### Requirement
Leave out every picture, and output exactly the lines from the line containing "How do I perform: Open" through the last line of the data.

Records from a data collection
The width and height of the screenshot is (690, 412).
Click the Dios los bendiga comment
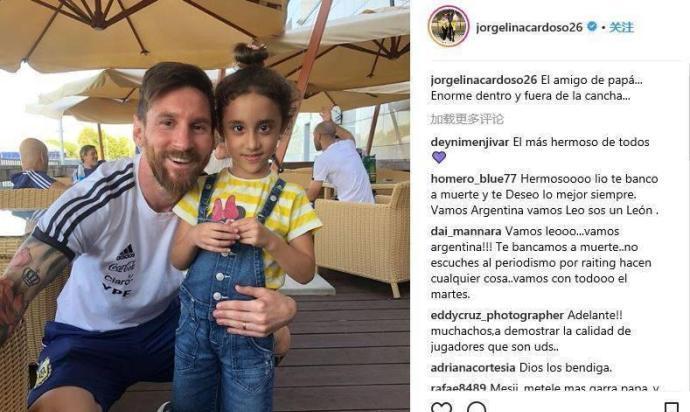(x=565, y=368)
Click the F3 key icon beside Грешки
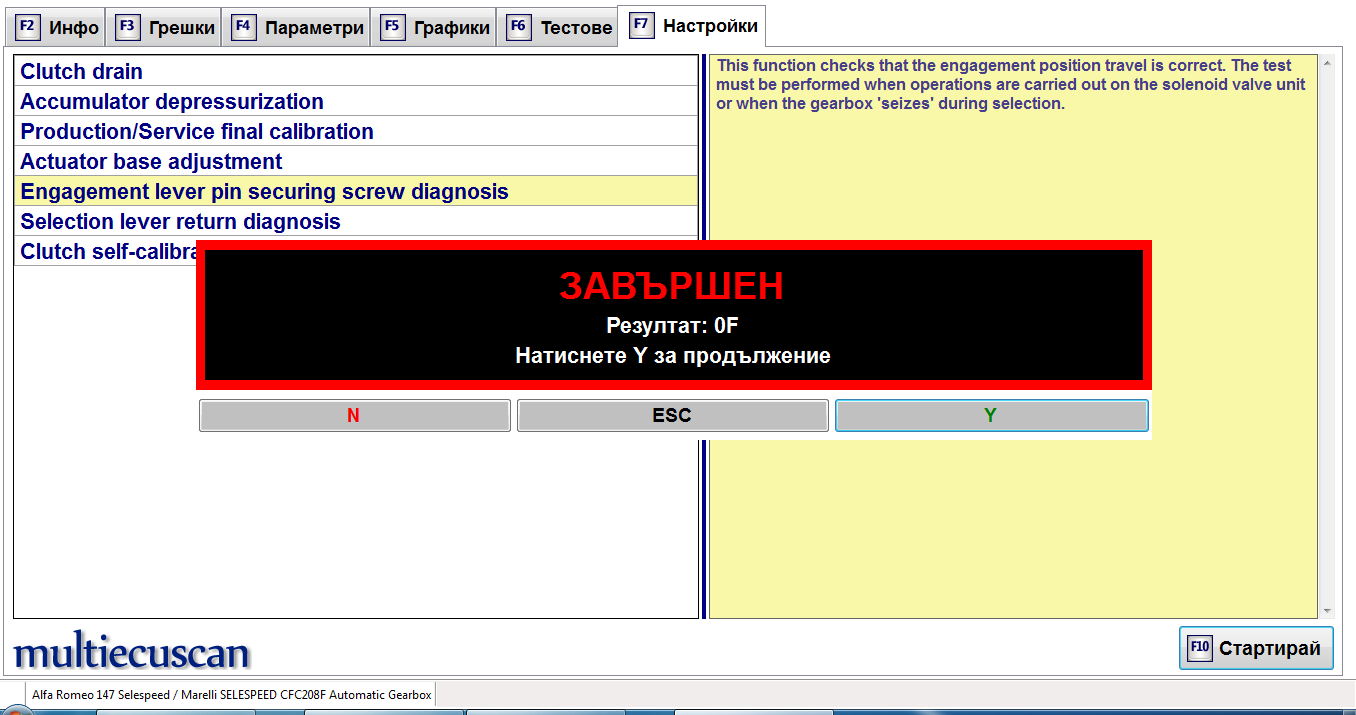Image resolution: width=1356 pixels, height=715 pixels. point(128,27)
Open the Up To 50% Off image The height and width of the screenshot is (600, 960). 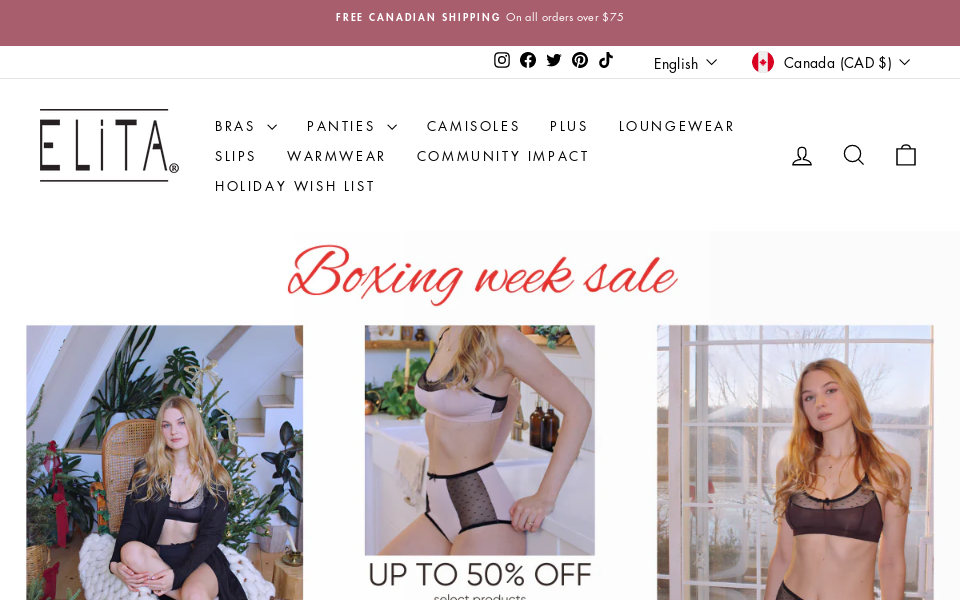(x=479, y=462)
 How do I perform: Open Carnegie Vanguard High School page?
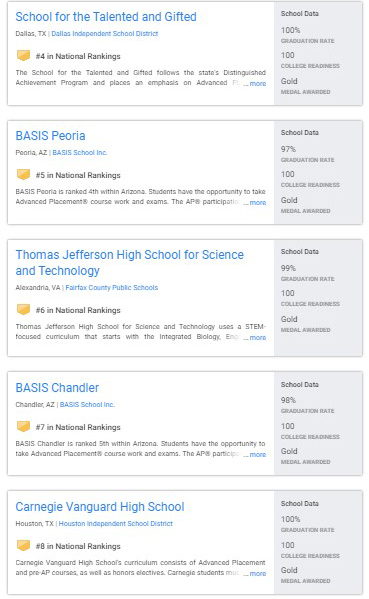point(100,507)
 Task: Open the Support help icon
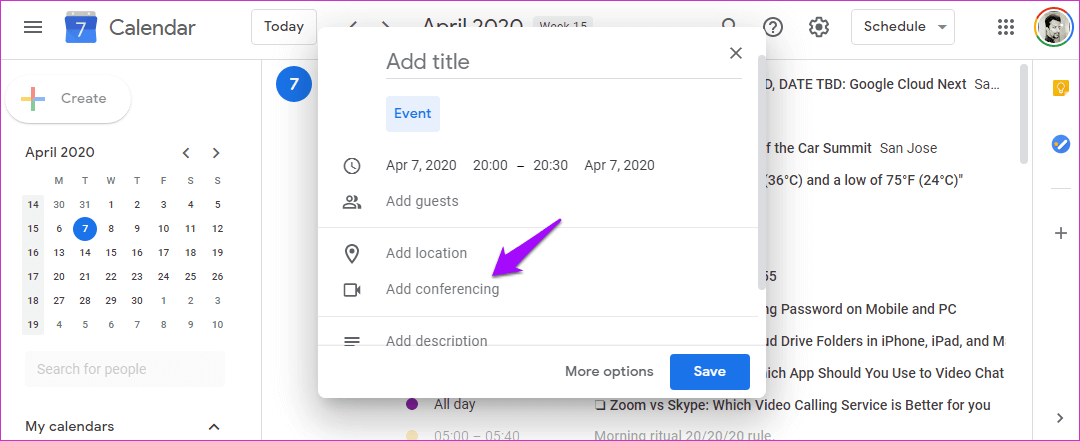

### Written response
 How do I perform: Open Carnegie Vanguard High School page?
point(100,507)
 Task: Open the Support help icon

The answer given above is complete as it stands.